The task calls for the line containing "Task: Select the Billing navigation link" and all later lines, through the end of the entries below, to be set down exactly and without pictures.

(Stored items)
+ + + + + + +

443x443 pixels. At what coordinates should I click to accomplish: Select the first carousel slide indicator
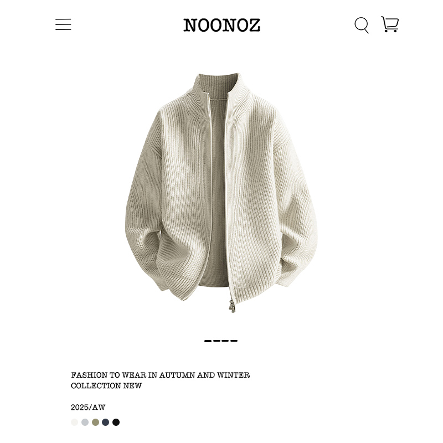point(208,341)
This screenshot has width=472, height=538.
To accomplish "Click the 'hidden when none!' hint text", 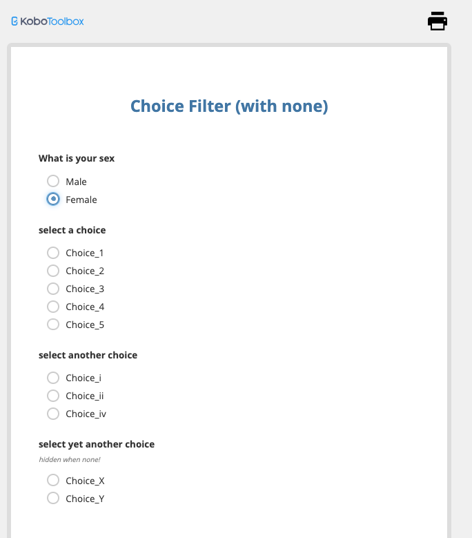I will pyautogui.click(x=69, y=459).
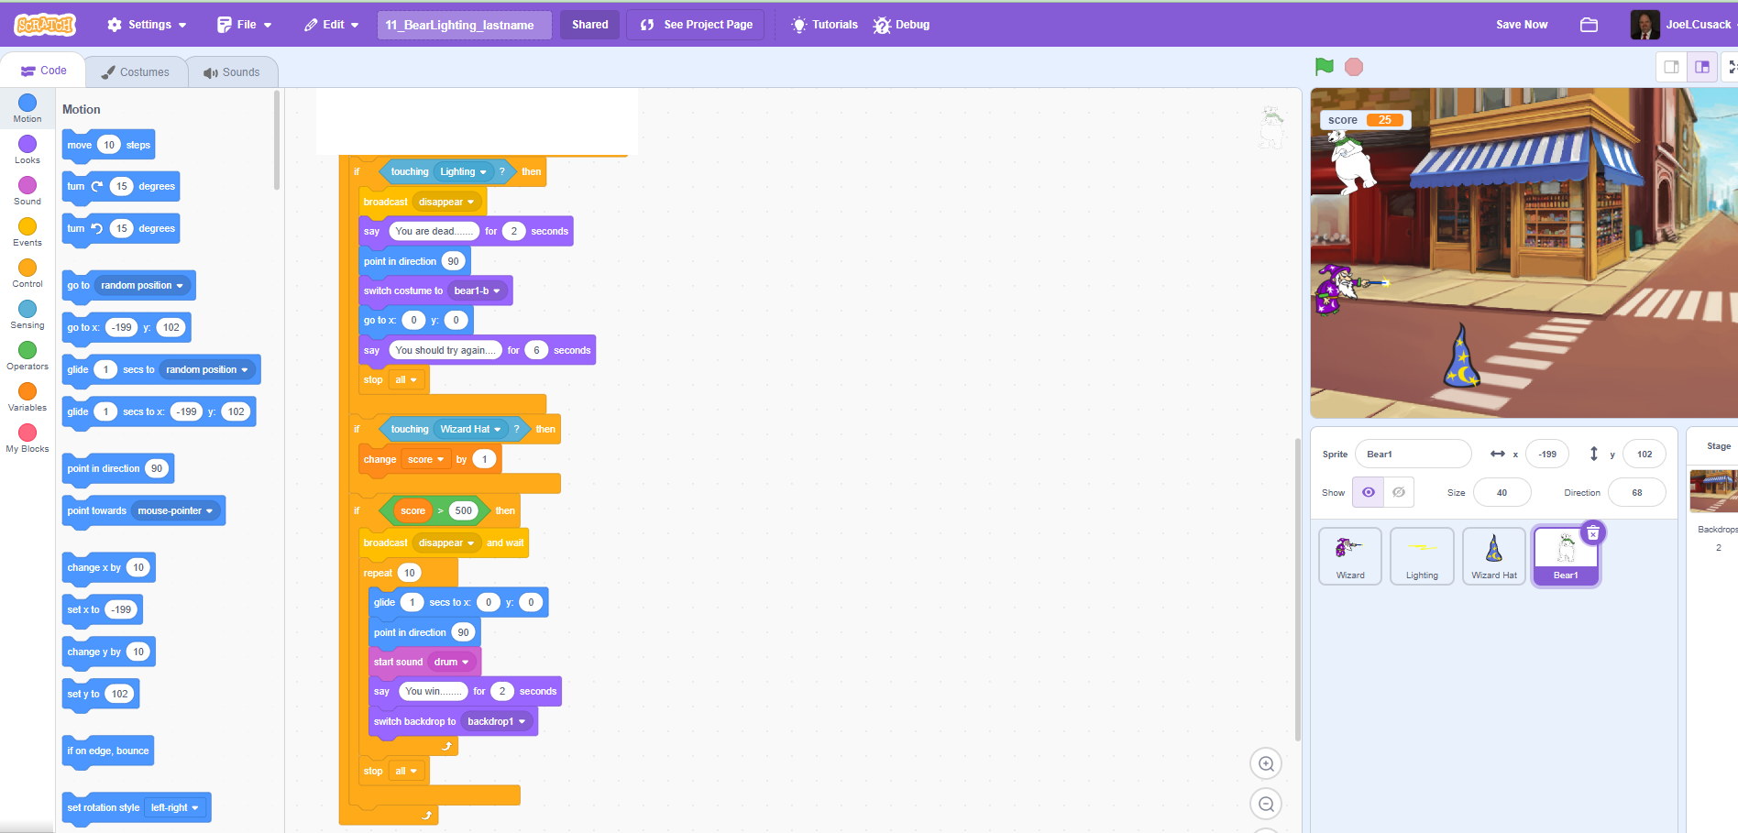Show the sprite using the eye button
Screen dimensions: 1738x833
[x=1368, y=492]
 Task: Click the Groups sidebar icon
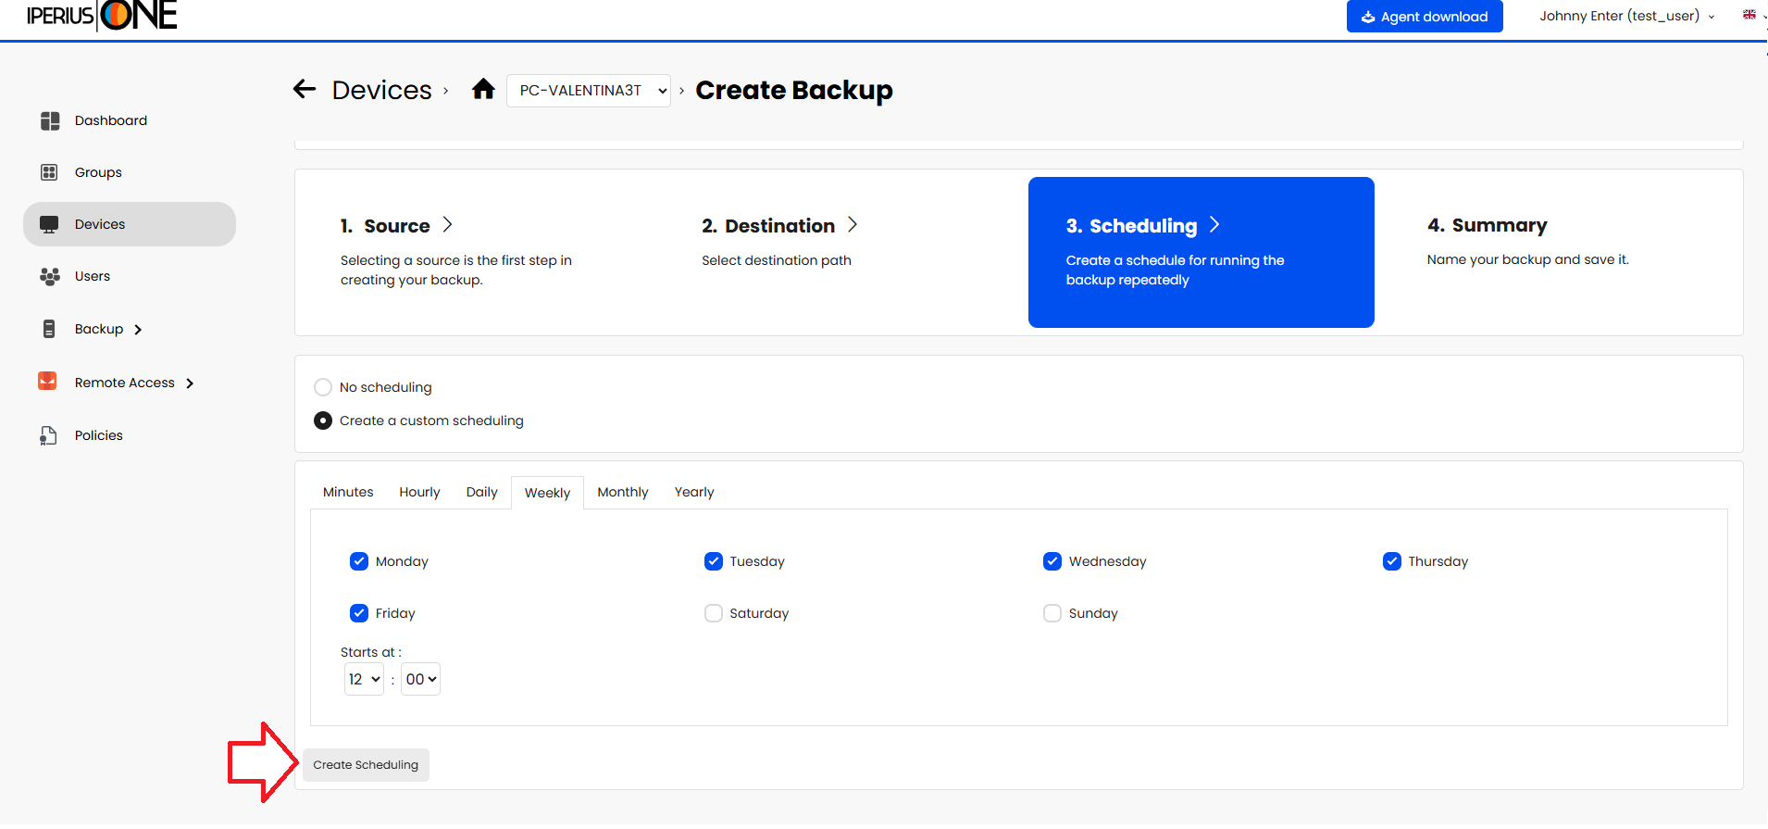pos(50,172)
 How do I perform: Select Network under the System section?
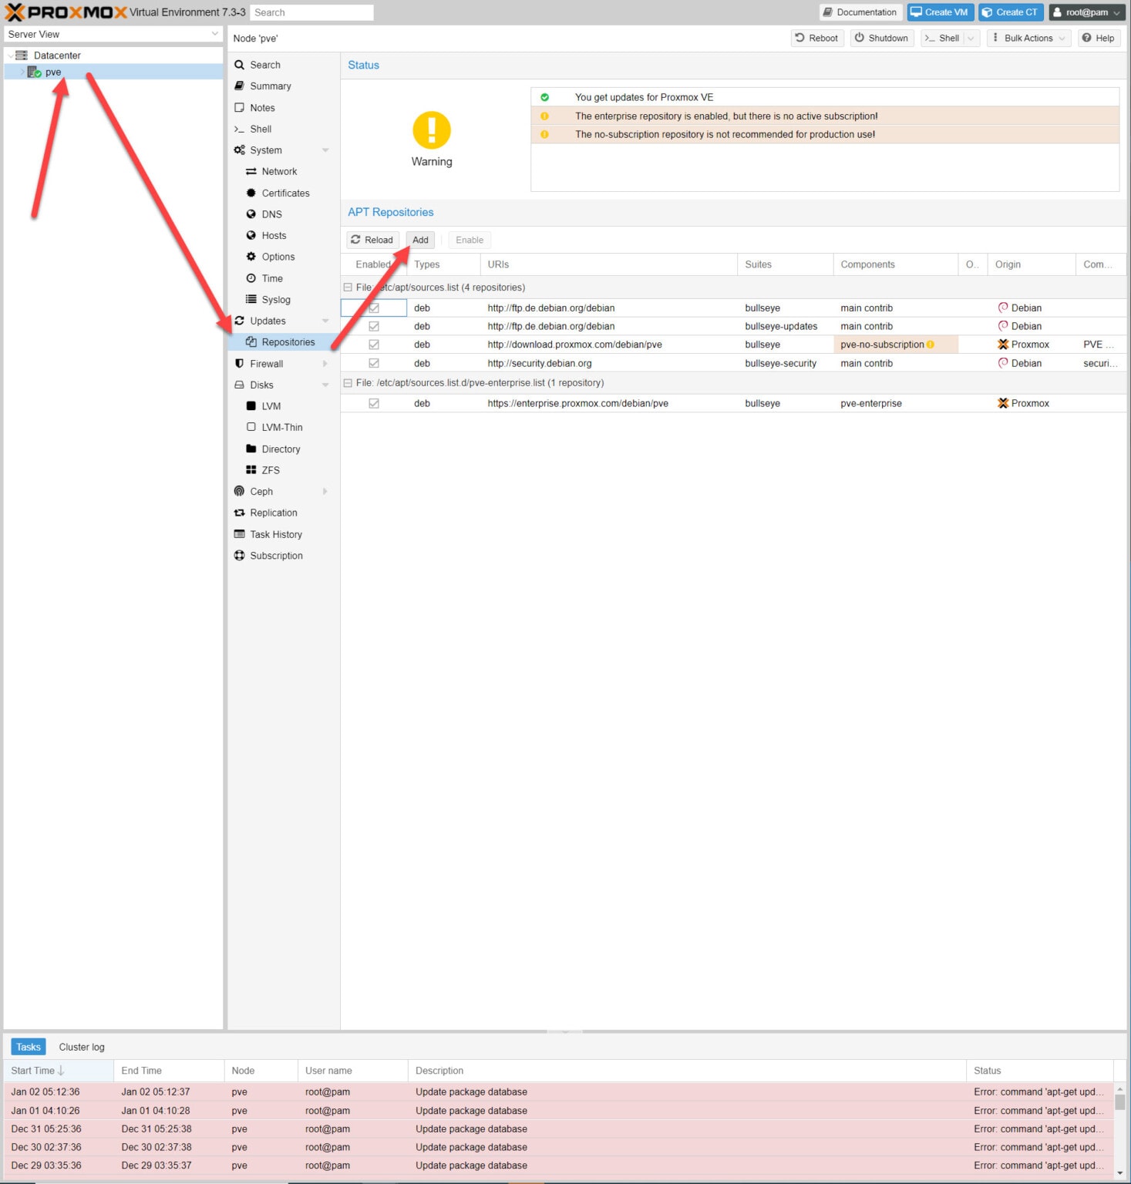[x=278, y=171]
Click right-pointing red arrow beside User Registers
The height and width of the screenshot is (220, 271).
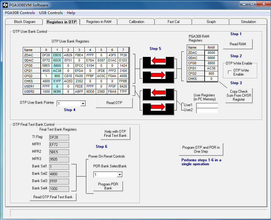point(158,107)
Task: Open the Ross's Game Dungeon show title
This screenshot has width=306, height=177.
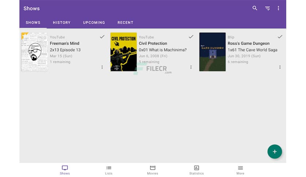Action: pos(248,44)
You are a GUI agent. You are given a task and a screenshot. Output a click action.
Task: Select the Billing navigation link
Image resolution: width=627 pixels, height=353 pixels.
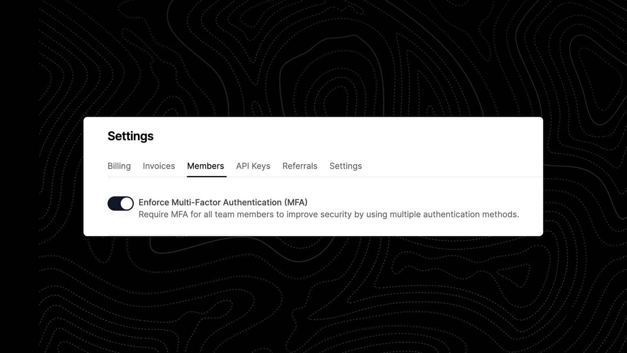[119, 166]
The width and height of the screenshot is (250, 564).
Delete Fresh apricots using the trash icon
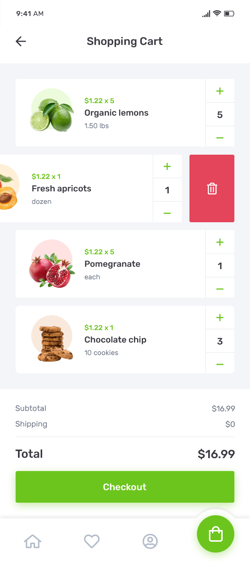[x=211, y=188]
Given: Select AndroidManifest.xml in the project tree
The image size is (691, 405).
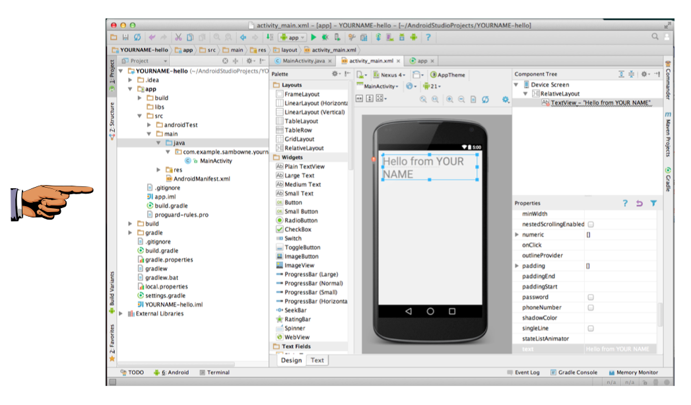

+ + + + + + +

● Answer to this task:
Task: Select the Billing navigation link
Image resolution: width=627 pixels, height=353 pixels.
[119, 166]
The width and height of the screenshot is (250, 564).
Delete Fresh apricots using the trash icon
[x=211, y=188]
Given: Select AndroidManifest.xml in the project tree
The image size is (691, 405).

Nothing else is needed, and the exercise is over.